Zur Beurteilung dieser Frage bedürfe es einer die Eigenart des patentgeschützten Erzeugnisses berücksichtigenden Abwägung der schutzwürdigen Interessen des Patentinhabers an der wirtschaftlichen Verwertung der Erfindung einerseits und des Abnehmers am ungehinderten Gebrauch des in den Verkehr gebrachten konkreten erfindungsgemäßen Erzeugnisses andererseits.

Selbst wenn die angegriffenen Verschleißteile zu den Teilen gehören, in denen sich diese erfindungsgemäßen Wirkungen widerspiegeln, führe ihr Austausch jedoch nicht zu einer Neuherstellung.

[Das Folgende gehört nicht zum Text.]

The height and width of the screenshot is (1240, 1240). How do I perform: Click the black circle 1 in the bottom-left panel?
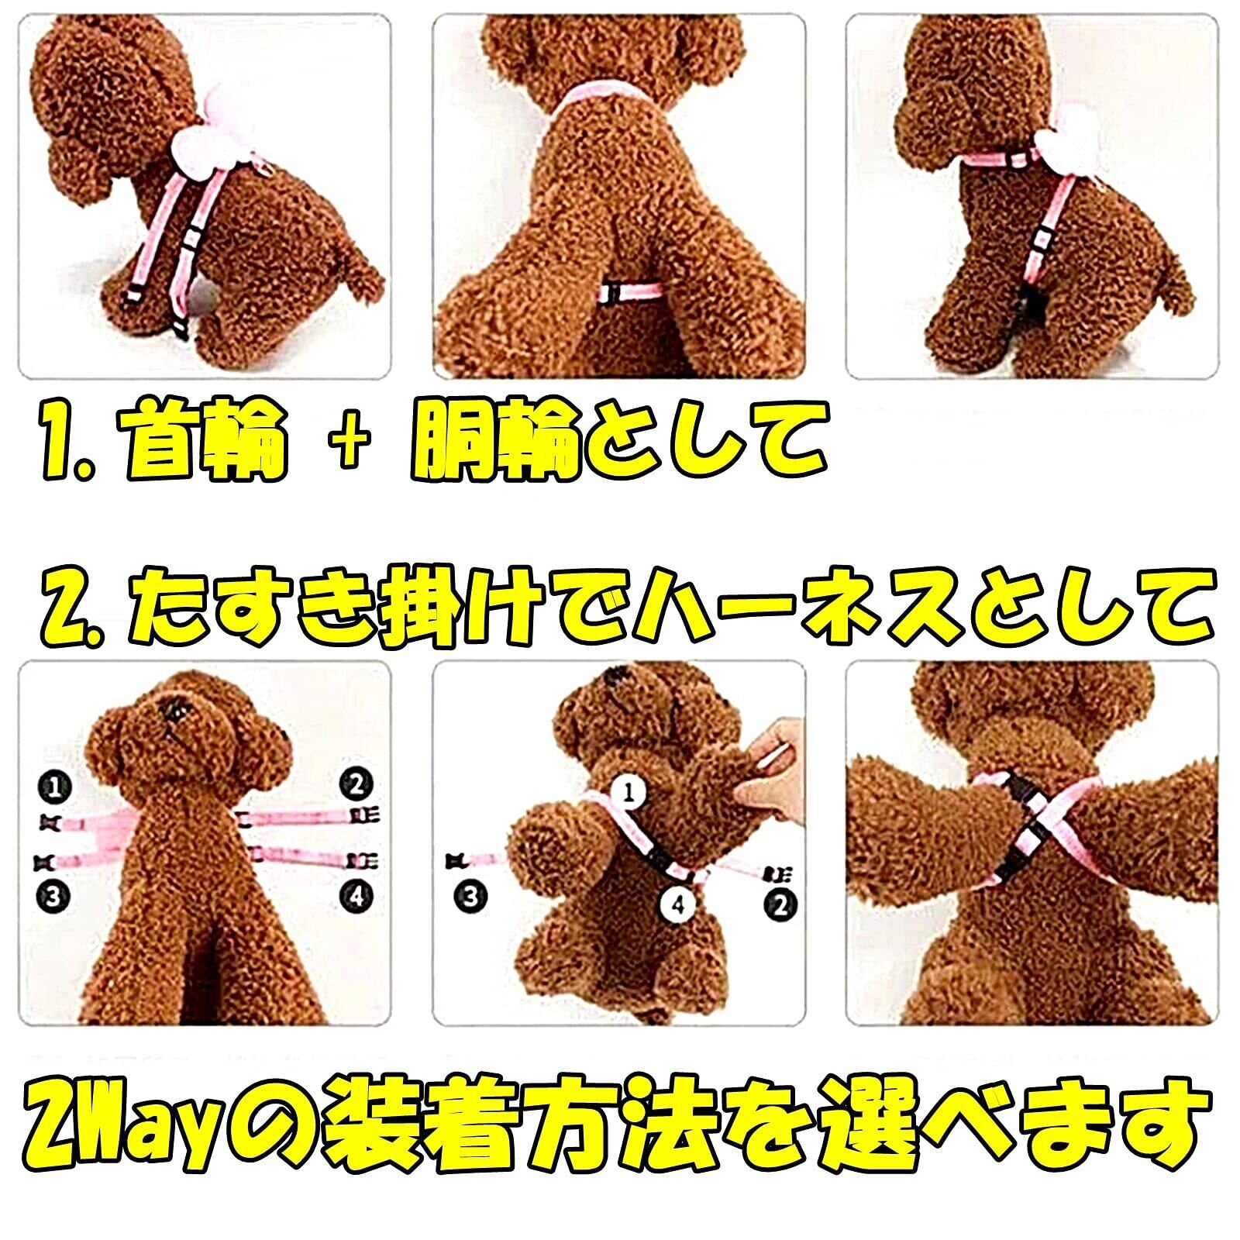tap(54, 787)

Die technische Wirkung der angegriffenen Verschleißteile bestehe allein darin, dass sie verschleißen und damit einem Verschleiß des fest angeschweißten Bremsträgers entgegenwirken. Diese Wirkung reiche nicht aus, um eine Neuherstellung zu bejahen.

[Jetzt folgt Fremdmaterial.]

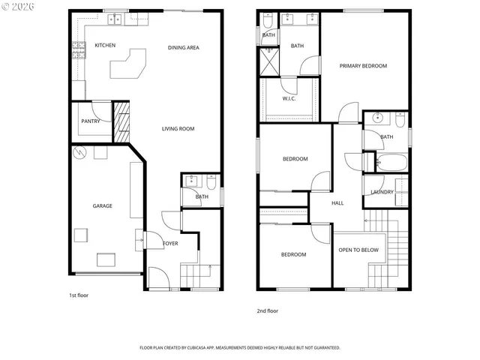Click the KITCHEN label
point(105,45)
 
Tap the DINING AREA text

Durch den Austausch eines bestimmungsgemäß als Verschleißteil ausgebildeten und auf diese Funktion beschränkten Bauteils werde dem davon betroffenen Erzeugnis keine technische Funktion hinzugefügt. Vielmehr werden lediglich erneut die Voraussetzungen dafür geschaffen, dass das Erzeugnis die angestrebte lange Lebensdauer erreichen könne. Die Erhaltung der angestrebten Lebensdauer gehöre aber zu denjenigen Handlungen, zu denen ein rechtmäßiger Erwerber und dessen Nachfolger grundsätzlich befugt seien.

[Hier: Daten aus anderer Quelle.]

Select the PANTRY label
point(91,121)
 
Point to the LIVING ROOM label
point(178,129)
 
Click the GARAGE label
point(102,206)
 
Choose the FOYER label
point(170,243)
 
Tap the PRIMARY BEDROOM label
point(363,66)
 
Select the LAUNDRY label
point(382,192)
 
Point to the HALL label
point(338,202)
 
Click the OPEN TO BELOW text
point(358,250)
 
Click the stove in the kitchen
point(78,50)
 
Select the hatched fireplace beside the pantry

Diese Befugnis könne zwar eingeschränkt sein, soweit der Austausch eines Verschleißteils dazu führe, dass technische Wirkungen der Erfindung, die aufgrund des Verschleißes verloren gegangen oder eingeschränkt worden sind, erneut herbeigeführt oder ermöglicht werden würden. Diese Ausnahme könne aber nicht gelten, wenn die technische Wirkung des ausgetauschten Teils allein darin bestehe, durch Ausbildung als Verschleißteil die Nutzbarkeit des Erzeugnisses insgesamt zu erhalten.

Fazit:

Der BGH hat hier eine wertende Betrachtung anhand patentrechtlicher Überlegungen vorgenommen und einen angemessenen Ausgleich zwischen den schutzwürdigen Interessen des Patentinhabers an der wirtschaftlichen Verwertung der Erfindung und den schutzwürdigen Interessen des Abnehmers am ungehinderten Gebrauch des in den Verkehr gebrachten Erzeugnisses gefunden.

Wenn einem Nutzer der Austausch eines Verschleißteils schon deshalb verwehrt wäre, weil der Verschleiß dieses Teils zu den erfindungsgemäßen Wirkungen gehören würde, ohne darüberhinausgehende weitergehende Wirkungen zu haben, so würde dies zu einer übermäßigen Beeinträchtigung der berechtigten Interessen der rechtmäßigen Abnehmer führen.

Die Entscheidung des BGH bringt nunmehr also auch Sicherheit für die Abnehmer in Bezug auf den Gebrauch und Einbau von Ersatzteilen.